現実の世界

朝になった。サクラは、ベッドから這い出ると、なぜか外の様子がいつもと違うような気がした。だけど、きっと気のせいだ。

しかし、その日から、世界は、本当に魔法のない世界になっていた。

サクラは、数日過ごすと、むしろ今までがおかしかったし、夢だったのだとそう思った。魔法なんて、そんなの馬鹿げている。現実じゃない。

そう、現実ではなかったんだ。

だけど、あのリアルな夢は、本当にすごかったなと、サクラは、今では自分を誇る気持ちのほうが強かった。夢の魔法界では、自分は落ちこぼれだったけどね。

そんな思いで、中学1年生の半ばまで過ごしていると、学校の帰り道に、奇妙な子供に出会った。

年齢は、6,7歳くらいだろうか。しかし、なんだろう、あの服装は。薄汚れていて、まるで、まるで現代では存在しない戦争孤児か、大昔の人のように見えた。今の世界には、戦争もなく、とても平和で、貧困もないし、家庭に事情がある子供たちは、ちゃんとした完全なケアを受けていて、差別もなかった。

だからこそ、こんな時代に、あの子は変だ。
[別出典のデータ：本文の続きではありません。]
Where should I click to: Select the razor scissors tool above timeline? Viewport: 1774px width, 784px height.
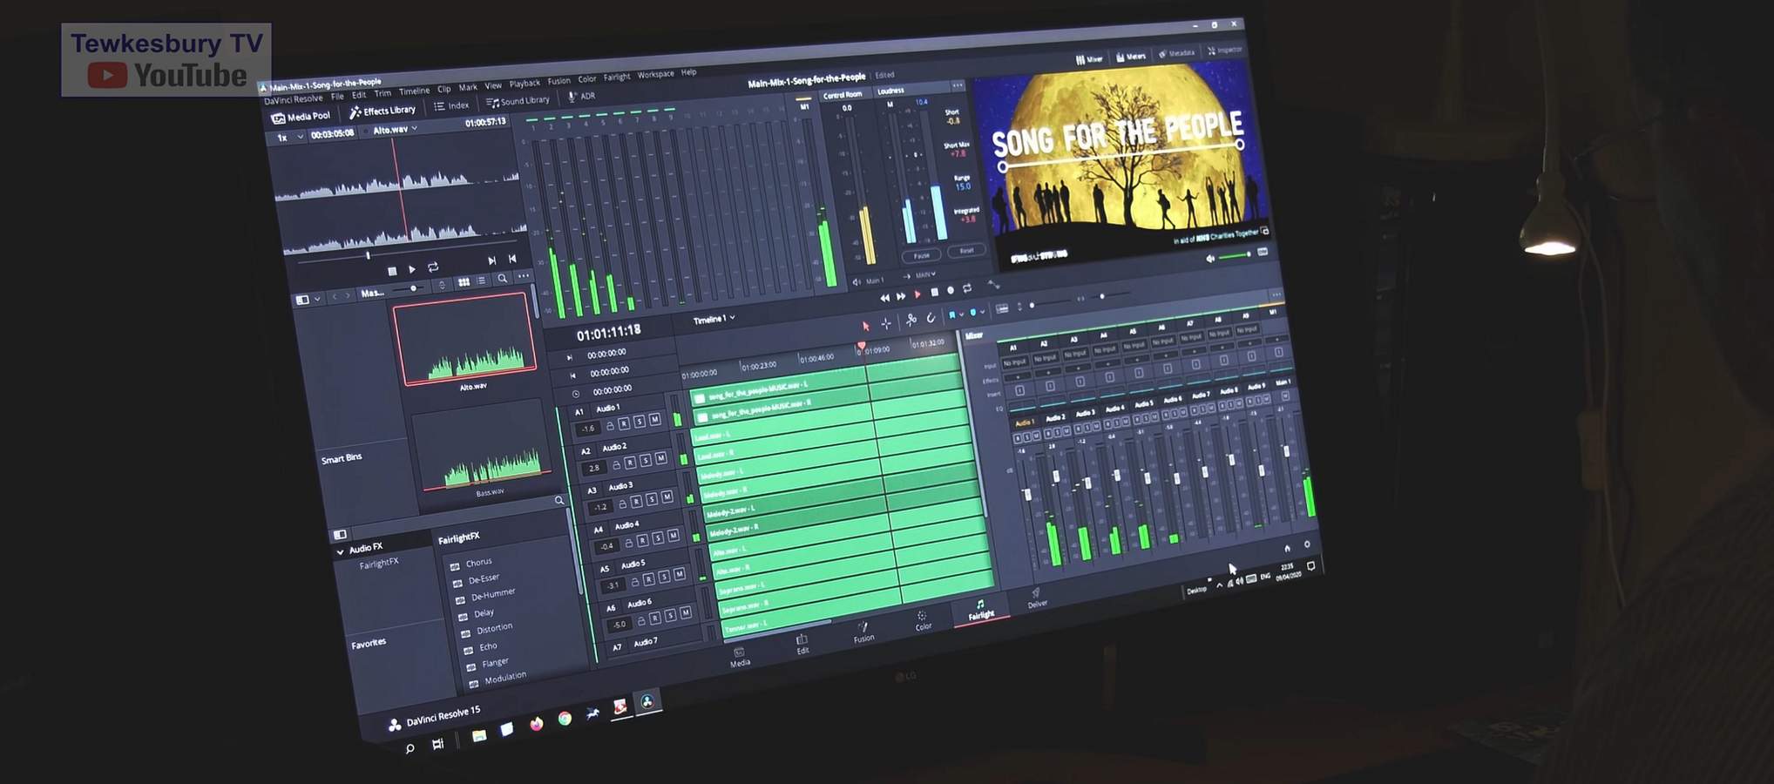click(911, 320)
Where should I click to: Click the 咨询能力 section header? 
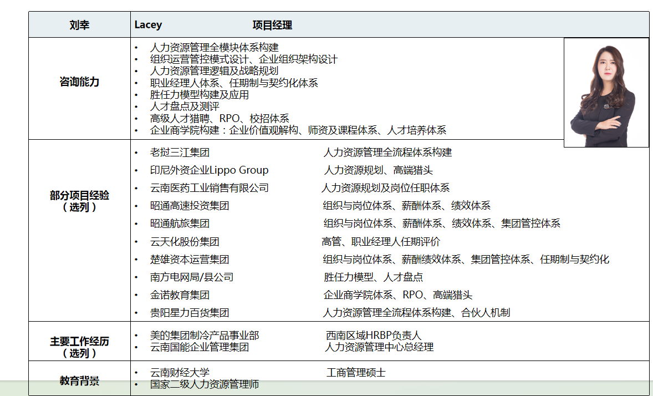pyautogui.click(x=79, y=82)
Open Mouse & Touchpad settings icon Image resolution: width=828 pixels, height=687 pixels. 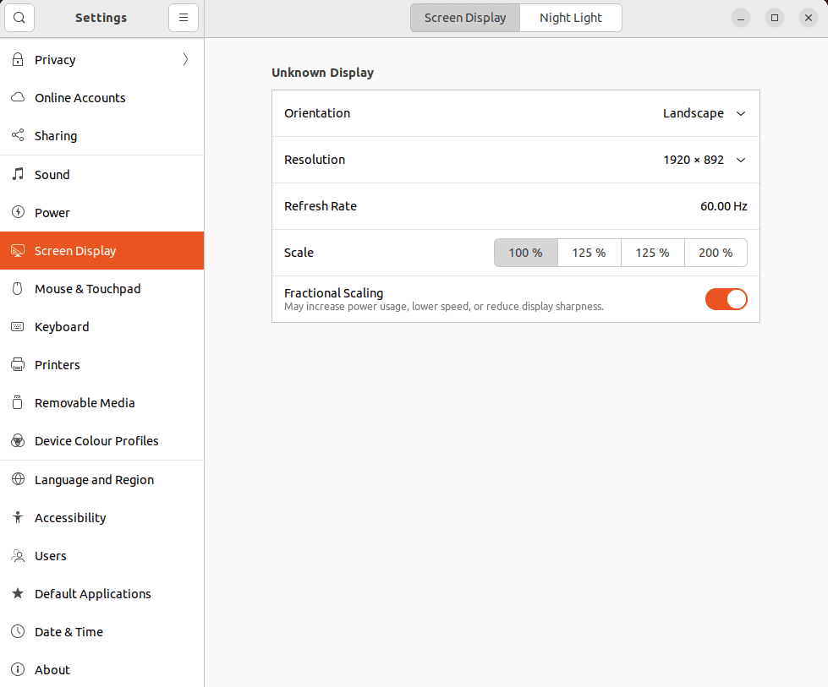tap(17, 288)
一人でフラついて、ボロを着て、そして、なぜか手を空にかかげている。

サクラは、その子に、声をかけてみることにした。

「君、大丈夫?」

「...」

返事はない。無愛想な子だなとサクラは思った。しかし、この年頃の子は、ほとんどはこんな感じだったか。初対面では、ほとんど喋らないが、一度気を許した相手には、饒舌だったりする不思議。難しい年頃なのかね。自分にも、恥ずかしながらそういう時期があったんだ。

「お家はどこ?一人なの?もしかして、センターから来ているのかな?」

「...」

「私は、サクラっていうの。もし困ったことがあったらお姉ちゃんに言ってみてほしいな」

すると、

「あなたは、今、幸せ?」と女の子が聞いた。はじめて言葉を喋った。喋れるのかよ!!

「...えっと、まあ、うん、そうだね」突然、なぜこんなことを聞くんだろうと思ったが、サクラは一応、答えることにした。

「これ、あげる」女の子は、握った片手を差し出した。

サクラは、何かなと思い、両手でそれを受け取ろうとした。

しかし、

開いたその小さな手には、何もなかった。

「あ、あれ?」サクラは、首を傾げた。

しかし、ただの一人遊びか何かだろうと思い直した。私もおままごととか、そう言えばやってたな。今思うと、恥ずかしいいい!

「それは、幸せの...。きっとあなたを導いてくれる」と女の子が言った。

「...あ、うん。ありがとう」サクラは、女の子が割と元気そうなので、そこでサヨナラして、もう寮に帰ろうと思った。サクラは、この街に留学に来ていたのだ。

「なんか、変わった子だったな」サクラは、帰り道、街頭が灯る橋の上でそんなことをつぶやきながら、帰路についた。

しかし、後々、その日を思い返してみると、変なことばかりが起こった日だった。

その日、サクラが自分の部屋にたどり着くと、その扉の前に、なぜかハリネズミがぐっすりと眠っていたのだから。